Functional role of amino terminus in ClC‐3 chloride channel regulation by phosphorylation and cell volume

Aim:  This study investigated the functional role of the ClC‐3 amino‐terminus in channel regulation in response to changes in cell volume. Methods:  Wild‐type sClC‐3 tagged with a green fluorescence protein (GFP) at the C‐terminus was used as a template to construct a number of deletion mutants which were functionally expressed in NIH‐3T3 cells. Whole cell and single channel patch‐clamp electrophysiology was used to determine the functional properties of heterologously expressed channels. Results:  The first 100 amino acids of the ClC‐3 N‐terminus were removed and the truncated channel (sClC‐3ΔNT) was functionally expressed. Immunocytochemistry confirmed membrane expression of both wtsClC‐3 and sClC‐3ΔNT channels in NIH/3T3 cells. sClC‐3ΔNT yielded constitutively active functional channels, which showed no response to protein kinase C or changes in cell volume.
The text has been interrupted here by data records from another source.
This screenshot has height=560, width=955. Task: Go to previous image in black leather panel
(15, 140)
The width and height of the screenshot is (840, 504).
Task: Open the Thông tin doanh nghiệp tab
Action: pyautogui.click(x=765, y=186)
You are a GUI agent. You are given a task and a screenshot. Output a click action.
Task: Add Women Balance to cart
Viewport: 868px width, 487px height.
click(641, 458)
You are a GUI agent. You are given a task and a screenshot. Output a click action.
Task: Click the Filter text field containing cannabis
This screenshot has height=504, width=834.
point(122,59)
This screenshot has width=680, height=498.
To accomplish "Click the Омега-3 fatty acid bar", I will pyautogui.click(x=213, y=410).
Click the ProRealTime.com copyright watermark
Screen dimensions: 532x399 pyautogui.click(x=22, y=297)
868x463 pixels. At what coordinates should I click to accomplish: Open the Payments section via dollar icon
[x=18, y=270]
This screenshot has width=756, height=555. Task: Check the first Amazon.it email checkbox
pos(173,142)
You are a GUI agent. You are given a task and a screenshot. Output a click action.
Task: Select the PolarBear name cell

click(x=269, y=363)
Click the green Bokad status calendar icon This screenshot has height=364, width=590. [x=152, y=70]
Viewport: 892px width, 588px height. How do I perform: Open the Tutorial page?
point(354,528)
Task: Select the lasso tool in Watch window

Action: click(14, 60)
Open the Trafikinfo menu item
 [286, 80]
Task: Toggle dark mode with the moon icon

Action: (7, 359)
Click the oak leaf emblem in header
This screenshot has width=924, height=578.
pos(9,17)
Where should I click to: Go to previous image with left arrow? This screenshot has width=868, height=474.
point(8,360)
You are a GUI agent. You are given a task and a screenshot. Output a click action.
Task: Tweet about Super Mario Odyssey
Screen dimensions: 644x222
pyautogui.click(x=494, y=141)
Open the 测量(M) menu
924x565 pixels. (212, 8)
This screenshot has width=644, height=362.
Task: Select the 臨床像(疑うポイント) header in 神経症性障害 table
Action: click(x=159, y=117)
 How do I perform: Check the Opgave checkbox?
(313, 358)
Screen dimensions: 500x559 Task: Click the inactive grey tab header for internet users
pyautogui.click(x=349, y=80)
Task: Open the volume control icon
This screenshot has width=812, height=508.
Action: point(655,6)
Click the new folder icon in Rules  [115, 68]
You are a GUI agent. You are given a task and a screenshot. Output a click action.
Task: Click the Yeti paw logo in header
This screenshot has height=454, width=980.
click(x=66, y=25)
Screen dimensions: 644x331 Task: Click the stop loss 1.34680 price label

Deletion of a cluster of negatively charged amino acids 16–21 (sClC‐3Δ16–21) within the N‐terminus also yielded a constitutively active open channel phenotype, indicating these amino acids are involved in the N‐type regulation. Intracellular delivery of a thiol‐phosphorylated peptide corresponding to N‐terminal residues 12–61 (NT peptide) markedly inhibited sClC‐3ΔNT whole‐cell and single‐channel currents, further confirming the essential role of the N‐terminus in volume regulation of channel activity. Conclusions:  These data strongly suggest the N‐terminus of sClC‐3 channels acts as a blocking particle inhibiting the flow of anions through the channel pore. This ‘N‐type’ regulation of sClC‐3 channels may be an important transducing mechanism linking changes in cell volume and channel protein phosphorylation to channel gating.